Thinking about quantum mechanics as about events helps a little, but thinking of quantum field theory as a formalism for doing signal analysis is better, if you can get to that level of mathematics.

Adding a little more thinking in terms of events, imagine that we have a black box that puts out a continuous zero voltage on an output wire, but occasionally something happens inside the box so that the voltage rises sharply to some non-zero voltage for a very short period of time, then the voltage equally sharply returns to zero. We set up a clock so that whenever the voltage rises the time is sent to a computer's memory.
  When we put our event black box into a dark room at 20℃ we see events every now and then; if we change the temperature, the statistics of the events changes a little.
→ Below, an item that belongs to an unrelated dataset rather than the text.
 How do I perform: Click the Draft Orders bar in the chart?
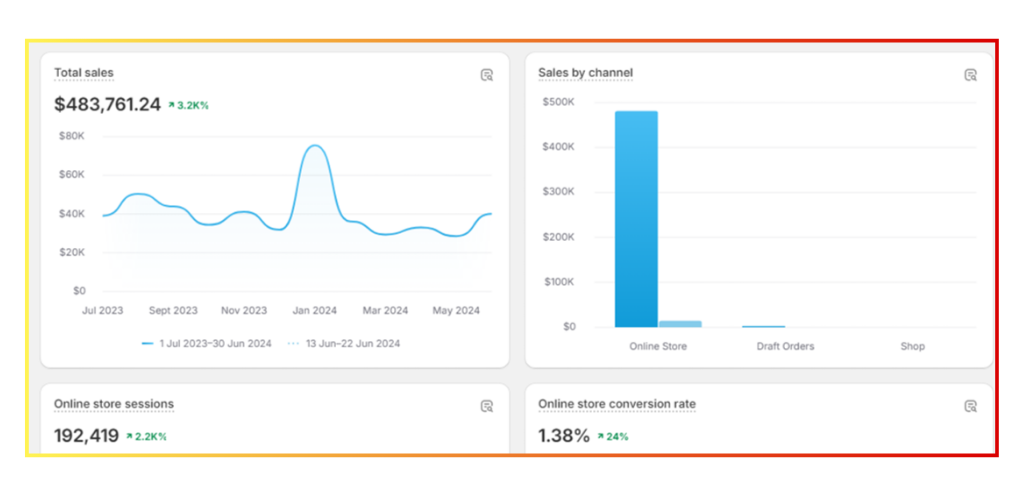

Imagine we have a different kind of black box, which has a power cable into it, but no output, however when we introduce this box and turn on its power, the statistics of the events from the first box change, so we call the new kind of box a source of events. If we move the source black box to a different place, the statistics of the events change.
  If we have a number of event black boxes, we can do more sophisticated statistics, including correlations between when events happen. Then we can introduce multiple source black boxes and other apparatus, such as lenses, prisms, waveplates, polarizers, crystals, etc., and see what changes there are in the statistics.
  After many decades, we would have a quite comprehensive list of how statistics change as we change many aspects of the geometrical arrangement of source black boxes, event black boxes, and other apparatus. We would find that how the statistics change obey various equations as we move the pieces around. Eventually we would find that there are different kinds of source black boxes, which affect different kinds of event black boxes differently, and we would characterize the different ways that changes of the geometry change the statistics of the events.
  One thing that would soon become clear is that event black boxes cause statistics associated with other event black boxes to change. We'd like to have event black boxes that cause other statistics to change as little as possible, but we'd be disconcerted to discover that there's a limit to how much we can reduce the changes that an event black box will cause in the statistics of other black boxes' events.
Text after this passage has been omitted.